Paper 1 demonstrates higher potential scientific impact due to its broad applicability across 14 Earth-science domains with 119 knowledge infrastructures, its novel framework for democratizing complex process-based simulation models, and its rigorous 3,000-trial benchmark. It addresses a critical real-world need (climate risk accessibility) with a generalizable, scalable solution. Paper 2, while innovative in applying neuroimaging to AI hallucination detection, has a smaller sample size (27 participants), narrower scope, and more incremental contribution to understanding human-AI interaction without offering a transformative solution.

vs. Revealing Interpretable Failure Modes of VLMs

gpt-5.25/19/2026

Paper 1 has higher potential impact due to its novelty in formalizing “knowledge infrastructure” that makes process-based Earth-system simulators agent-actionable, plus strong evidence of scalability (3,000-trial benchmark and 117 models across 14 domains). Its real-world relevance to climate-risk decision support and lowering barriers for non-experts is immediate, and the approach could generalize to other scientific simulation communities beyond Earth science. Paper 2 is timely and valuable for VLM safety, but its impact is more incremental within ML evaluation/safety and narrower in cross-disciplinary scientific infrastructure implications.

vs.

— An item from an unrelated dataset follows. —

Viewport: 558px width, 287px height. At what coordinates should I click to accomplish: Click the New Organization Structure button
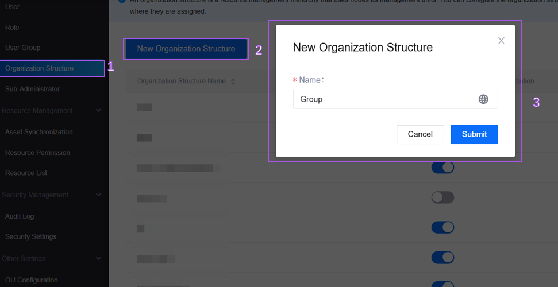pyautogui.click(x=186, y=49)
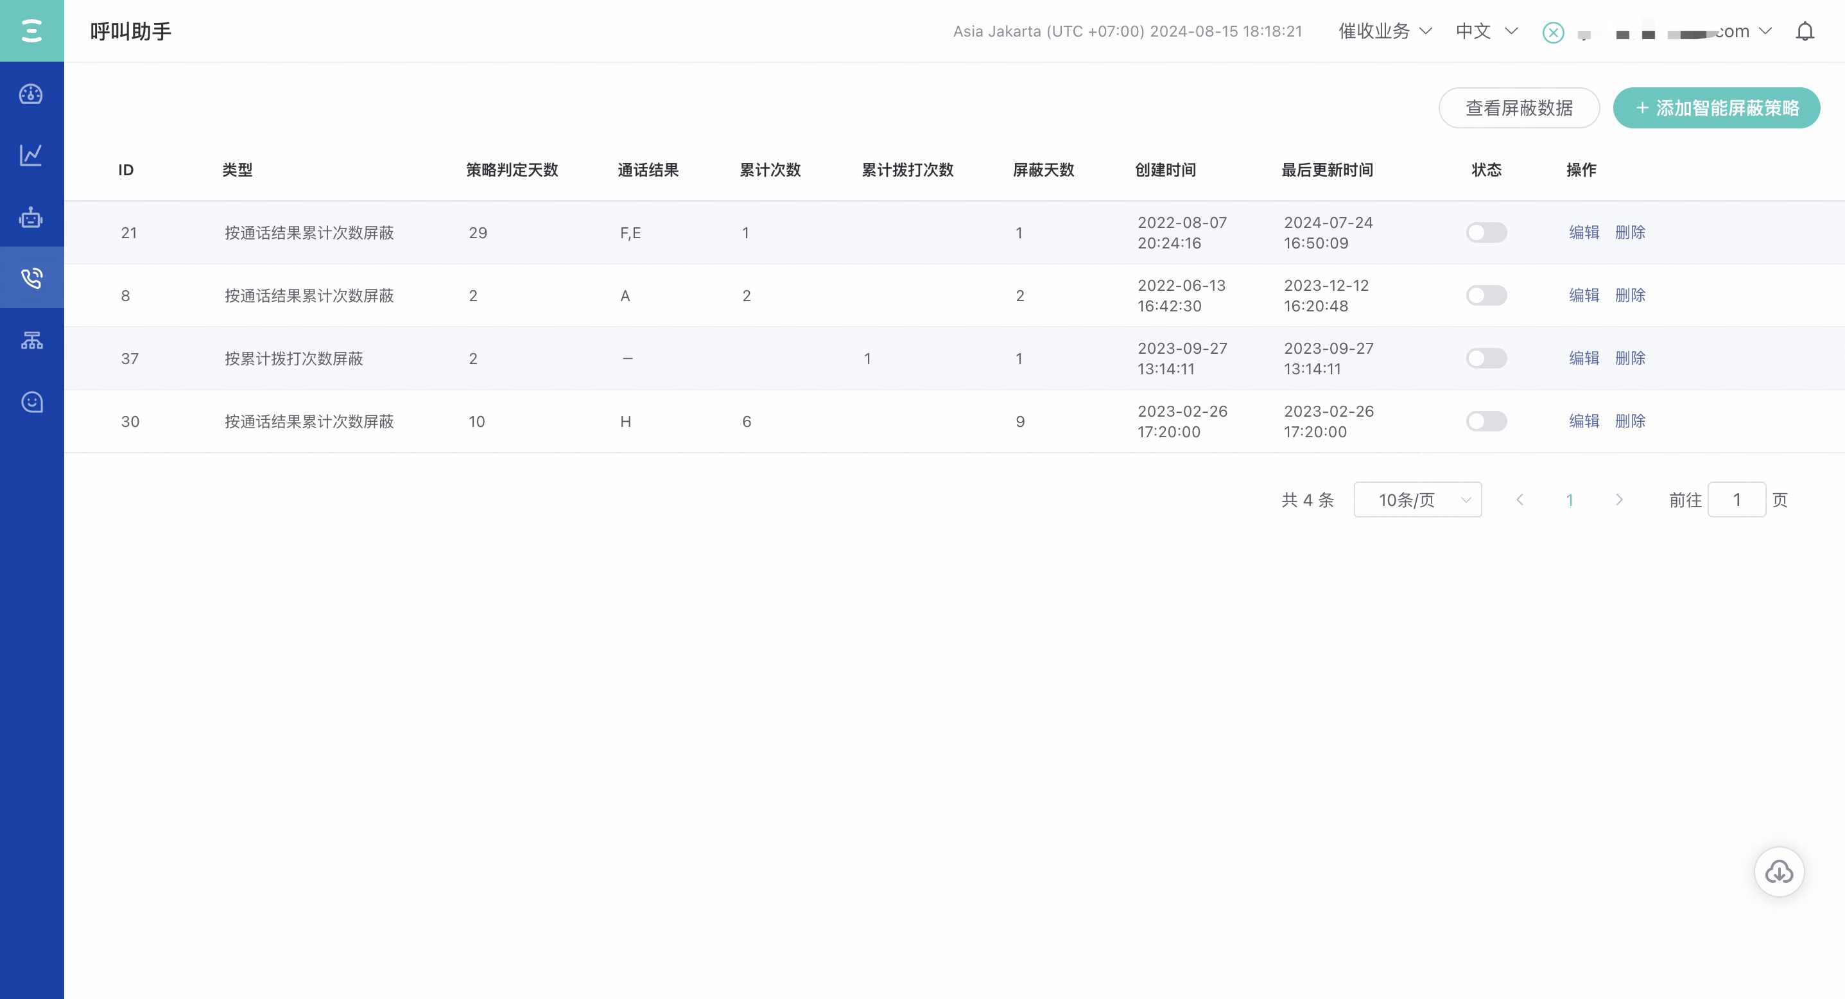Click 查看屏蔽数据 button
The height and width of the screenshot is (999, 1845).
(x=1518, y=108)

GraphMind: From Operational Traces to Self-Evolving Workflow Automation

gemini-3.15/19/2026

Paper 2 addresses a critical global challenge (climate risk and resource scarcity) by democratizing complex Earth science simulations. Its Knowledge Infrastructure spans 14 scientific domains, offering broader cross-disciplinary impact and significant societal benefits compared to Paper 1's focus on enterprise IT workflow automation.

vs. Marrying Generative Model of Healthcare Events with Digital Twin of Social Determinants of Health for Disease Reasoning

claude-opus-4.65/19/2026

Paper 2 (KISS) has broader scientific impact potential. It addresses a fundamental infrastructure problem across 14 Earth-science domains with 119 knowledge infrastructures, democratizing access to process-based simulation models. The framework is generalizable, practically validated across 3,000 trials, and directly addresses climate equity by enabling non-specialist communities to use complex models. Paper 1, while technically sophisticated in combining generative models with SDoH for disease reasoning, is more narrowly focused on a specific biomedical application using UK Biobank data. Paper 2's cross-disciplinary scaffolding approach and its potential as a 'living scientific commons' suggest wider transformative impact.